NVME ZFS Pool over 100GbE

kyaky

Cadet
Joined
Feb 25, 2021
Messages
2
Hi Community,

I have some issues with the NVME ZFS pool performance over 100GbE

The setup:

The Server:
TrueNAS 12.0 U2.1
CPU:AMD Ryzen 9 3900x
Motherboard: X570 Aorus
Memory: 128G
Mellanox 100G SFP
3x 2T PCIE4 NVME (benchmark> 3500mb/s r/w)


The Client:
CPU: i7 9th Gen
Memory: 16G
Mellanox 100G SFP
1x NVME (benchmark> 3500mb/s r/w)

Network bench using iperf3 between client and server:

30~40Gbit/s (although there is a bottleneck somewhere between two systems, but theoretically should do 30/8~40/8 = 3.75~5 Gbyte/s)

iperf3_1.png


iperf3_2.png


The pool test:

pool1:
1x nvme by itself.

pool2:
2x nvme stripe
or
vdev1: 1x nvme
vdev2: 1x nvme


write sync off, mtu 9000,

pool1:
pool_1.png


pool2:
pool_2.png



as you can see there is no performance gain at all for pool2. I tested 3 nvme in stripe and still not gain.

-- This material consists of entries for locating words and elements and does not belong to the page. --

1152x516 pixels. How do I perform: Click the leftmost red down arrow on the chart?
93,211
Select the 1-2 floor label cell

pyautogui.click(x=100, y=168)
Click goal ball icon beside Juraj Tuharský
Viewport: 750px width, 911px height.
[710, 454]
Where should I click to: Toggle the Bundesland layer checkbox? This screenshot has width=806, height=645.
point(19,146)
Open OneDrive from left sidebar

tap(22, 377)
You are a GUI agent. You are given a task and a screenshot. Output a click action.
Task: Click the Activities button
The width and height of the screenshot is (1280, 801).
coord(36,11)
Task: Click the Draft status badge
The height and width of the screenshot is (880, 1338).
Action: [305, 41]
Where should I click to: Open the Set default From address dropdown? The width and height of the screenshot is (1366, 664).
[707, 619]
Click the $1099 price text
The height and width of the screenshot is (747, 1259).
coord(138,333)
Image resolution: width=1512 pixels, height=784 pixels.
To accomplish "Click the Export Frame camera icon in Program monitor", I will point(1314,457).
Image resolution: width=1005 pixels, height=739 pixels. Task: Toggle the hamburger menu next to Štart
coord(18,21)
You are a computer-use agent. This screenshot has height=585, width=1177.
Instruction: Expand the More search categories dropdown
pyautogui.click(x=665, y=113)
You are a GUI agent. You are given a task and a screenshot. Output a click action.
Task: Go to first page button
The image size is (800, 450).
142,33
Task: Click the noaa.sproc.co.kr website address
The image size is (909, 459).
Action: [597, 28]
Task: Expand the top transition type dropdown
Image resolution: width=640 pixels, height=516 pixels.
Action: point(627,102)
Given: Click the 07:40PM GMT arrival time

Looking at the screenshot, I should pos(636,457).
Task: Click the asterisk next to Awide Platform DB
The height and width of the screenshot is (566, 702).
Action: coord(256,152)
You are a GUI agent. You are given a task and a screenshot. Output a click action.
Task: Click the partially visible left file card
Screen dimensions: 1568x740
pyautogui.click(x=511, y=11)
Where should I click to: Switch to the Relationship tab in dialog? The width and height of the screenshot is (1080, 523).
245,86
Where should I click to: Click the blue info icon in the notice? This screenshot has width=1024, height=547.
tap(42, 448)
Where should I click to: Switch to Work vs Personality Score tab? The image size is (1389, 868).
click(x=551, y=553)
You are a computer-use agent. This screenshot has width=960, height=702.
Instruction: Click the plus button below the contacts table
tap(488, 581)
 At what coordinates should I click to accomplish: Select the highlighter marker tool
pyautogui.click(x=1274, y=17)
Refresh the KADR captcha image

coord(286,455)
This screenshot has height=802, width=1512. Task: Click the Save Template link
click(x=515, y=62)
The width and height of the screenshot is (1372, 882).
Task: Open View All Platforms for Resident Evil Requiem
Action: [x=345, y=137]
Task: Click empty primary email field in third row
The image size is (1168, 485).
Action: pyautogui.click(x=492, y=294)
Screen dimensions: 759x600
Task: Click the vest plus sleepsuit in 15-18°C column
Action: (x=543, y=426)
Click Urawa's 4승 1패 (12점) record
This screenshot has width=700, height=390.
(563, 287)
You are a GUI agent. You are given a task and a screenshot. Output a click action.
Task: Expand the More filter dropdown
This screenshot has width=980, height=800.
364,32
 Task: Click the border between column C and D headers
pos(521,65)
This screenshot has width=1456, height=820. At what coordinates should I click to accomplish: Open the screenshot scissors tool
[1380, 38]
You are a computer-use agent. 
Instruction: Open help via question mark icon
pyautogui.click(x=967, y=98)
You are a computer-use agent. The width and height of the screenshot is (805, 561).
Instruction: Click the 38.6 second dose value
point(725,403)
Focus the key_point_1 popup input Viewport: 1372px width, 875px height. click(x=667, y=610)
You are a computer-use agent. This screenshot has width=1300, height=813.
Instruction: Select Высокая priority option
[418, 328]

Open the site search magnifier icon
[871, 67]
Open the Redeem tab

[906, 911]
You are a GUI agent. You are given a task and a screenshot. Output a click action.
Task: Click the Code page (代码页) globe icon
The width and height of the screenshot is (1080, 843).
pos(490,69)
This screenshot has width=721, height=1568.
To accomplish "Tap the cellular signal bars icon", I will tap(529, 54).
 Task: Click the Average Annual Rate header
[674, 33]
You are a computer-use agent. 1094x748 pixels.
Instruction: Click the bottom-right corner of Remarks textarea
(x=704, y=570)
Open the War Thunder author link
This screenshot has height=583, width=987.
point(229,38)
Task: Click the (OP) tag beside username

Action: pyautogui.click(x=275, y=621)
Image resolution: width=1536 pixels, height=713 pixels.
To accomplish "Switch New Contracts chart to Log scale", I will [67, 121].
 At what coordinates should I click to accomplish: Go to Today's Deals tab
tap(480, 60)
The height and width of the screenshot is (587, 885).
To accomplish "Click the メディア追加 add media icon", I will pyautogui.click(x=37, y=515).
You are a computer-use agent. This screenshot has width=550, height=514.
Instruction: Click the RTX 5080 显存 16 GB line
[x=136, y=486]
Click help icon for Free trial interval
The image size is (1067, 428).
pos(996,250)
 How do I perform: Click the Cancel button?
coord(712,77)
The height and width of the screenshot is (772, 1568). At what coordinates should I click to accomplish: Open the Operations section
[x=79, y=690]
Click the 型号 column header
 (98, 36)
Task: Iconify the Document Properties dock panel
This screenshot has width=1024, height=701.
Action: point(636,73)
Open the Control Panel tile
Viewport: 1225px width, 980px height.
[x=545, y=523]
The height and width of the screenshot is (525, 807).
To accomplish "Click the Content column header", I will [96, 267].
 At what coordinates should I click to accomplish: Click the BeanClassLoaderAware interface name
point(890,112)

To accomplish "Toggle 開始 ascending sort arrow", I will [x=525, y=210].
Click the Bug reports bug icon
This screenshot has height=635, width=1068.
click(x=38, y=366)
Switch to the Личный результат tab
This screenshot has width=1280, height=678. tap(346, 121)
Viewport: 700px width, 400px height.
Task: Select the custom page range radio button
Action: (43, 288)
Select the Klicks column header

Shouldn't pool2 perform 2x times faster than pool1 and saturate the available bottlenecked 100G (30~40Gbit/s)?

In real world copy via samba share,

server -> client
60G file
pool1: 1.5Gbyte/s
pool2: 1.5Gbyte/s

to test if thats the single pool limit, i have:

server -> client
2x 60G file from pool1 + pool2 at same time: 800mb/s + 800mb/s

so, it seems in this system, the total traffic that is able to transfer out is limited to 1.5~1.6Gbtye/s

with the default FreeBSD tuneable settings the result was worse. This test above was done after some tweaks on tuneable settings.


Is this a bottleneck with TrueNAS or a bottleneck of my existing hardware? How can I improve this?


Many Thanks
 

ChrisRJ

Wizard
Joined
Oct 23, 2020
Messages
1,919
With that network bandwidth you are in a league, where details matter much more than usual. I have no practical experience with this particular question, but a fair amount with performance issues in general. What you need to do is find the bottlenecks (in many cases there is not only one) that contribute to the overall result. This usually means to "strategically" replace various parts (only one at a time!!!) of the setup and see what happens. So unless someone has the knowledge to point directly at a certain component, this would mean to purchase or borrow some additional hardware.

As to your hardware, I would think that a consumer system is not an ideal choice, because you are probably the first person in the universe to run that combination. Also, this network bandwidth is something that at least now does not usually get deployed for connecting a single client directly. Rather you would e.g. connect a bunch of beefy ESXi servers with 10 Gbps or 25 Gbps each. In other words, it is usually not a trivial thing to bring enough load on a system, once we are in for "serious business".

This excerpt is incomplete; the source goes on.